SQL and RDBMS Database Design DO's and DON'Ts

r937 · March 23, 2007, 11:51pm

well, i think you missed the question

“what query would guarantee that all data in all columns would be returned?”

nobody asked that question

except perhaps you

system · March 24, 2007, 12:01am

O.K. let’s go back to this then:

LIKE ‘%anything’ gives a table scan

Yes, this is true. ‘%anything’ is not sargable.

LIKE ‘anything%’ doesn’t

Absolutely not true. It depends upon whether the optimizer decides a table scan is more efficient depending upon the distribution of data (statistics that the optimizer keeps), and the number of rows that are maintained in a block. Often the optimizer will choose a table scan or default to a table scan if insufficient distribution data being collected.

the dreaded, evil “select star” should never be used, full stop

A matter of opinion. Clearly there is a place for ‘*’ if an user wants to ensure that they are returning all columns from a table. It is used all the time, and has an obvious place in the SQL syntax. However, I would agree that unless there is a requirement to “always return all columns”, then one should use enumerated column names.

Hope this clears things up. You posed all sorts of questions, such as performance issues, which have been all muddled up. But suffice to say, there are no performance issues when using '*".

r937 · March 24, 2007, 12:15am

you know rich, i was really tempted to leave it at that, so that you have the last word, but i wanted to add one more thing, so please do reply again, so that indeed you will have had the last word

here’s what i wanted to add:

richrf says: using SELECT * will have “no performance issues… full stop”

system · March 24, 2007, 12:31am

Yes, when compared to Select a, b, c, … , as you suggested in your post. Both will read the whole table.

Rich

Practicality · December 17, 2007, 10:29pm

I have to agree with the really old post from Asterix.

From a standpoint of someone who often creates custom interfaces for various database tables, I would say the practice of always using one auto-increment PK is a massive time saver.

One of the many reasons is that functions only return one value. When you want to query for an index, using a function (in PHP, for instance), what do you return if you have a compound key?

I understand that this is very easy to get around, I understand that there are many options for dealing with this situation, but the fact remains that having one single number that always references a specific field is simply easier to work with.

Not to mention that if you always use a single primary key, you can make your functions more “generic” and it is easier to reuse code.

While some might call my databases “bloated” or “slow” because they have this “extra” key, this design has saved me massive development time, and the performance hit is negligible, not even worth mentioning.

Along the same lines, SELECT * is a great tool when you are writing queries that work on tables where you don’t know how many fields there are. The time it would take to query the database for the names and/or number of fields is certainly longer than just a single SELECT *.

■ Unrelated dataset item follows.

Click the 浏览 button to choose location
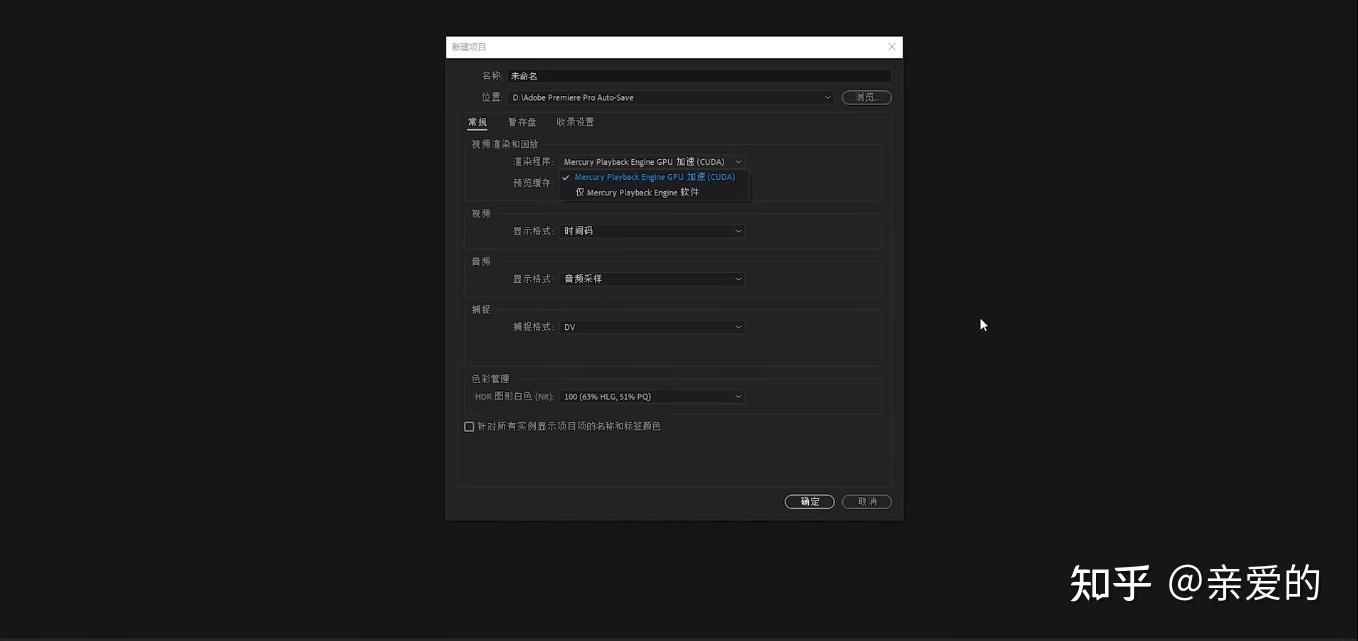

While my tables might be faster if I used the above suggestions, the development time (and therefore cost) is more valuable to me, as well as my customers (who wants to pay for all this extra development time, to save .0001 seconds on your queries?).

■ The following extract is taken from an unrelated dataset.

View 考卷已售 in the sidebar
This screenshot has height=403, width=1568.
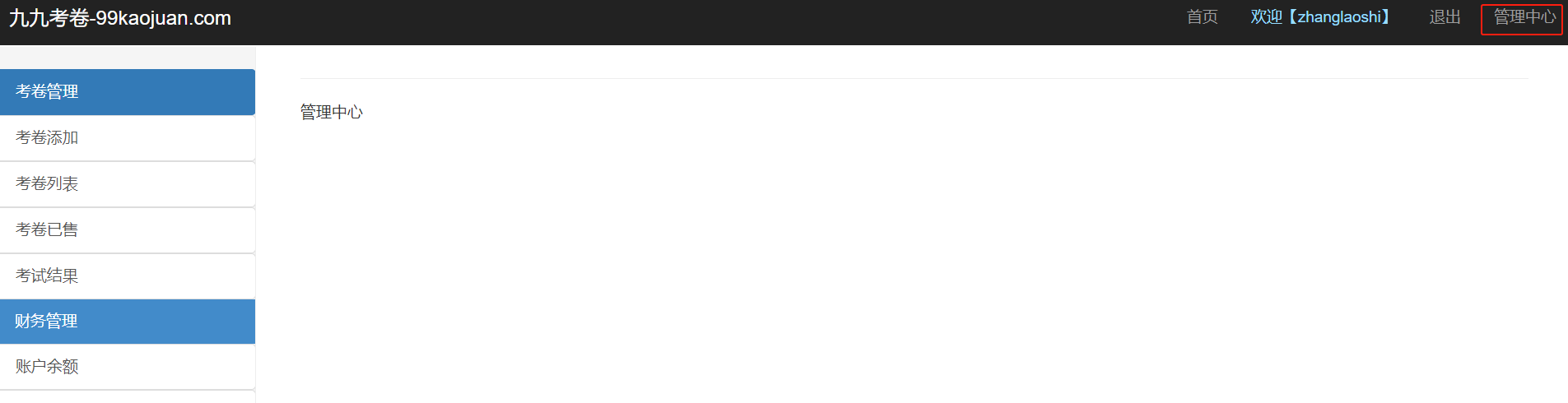click(x=128, y=230)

The caveat is often used queries (which, if you are honest, are truly the outliers). In often used queries you really should take the time to optimize as much as possible.

For most of us the vast majority of the queries you write will only be executed occasionally and have no significant effect. It is those tables and queries that are critical to load time that actually have significant enough return on investment that it is worth optimizing.

I really think many developers undervalue their own time.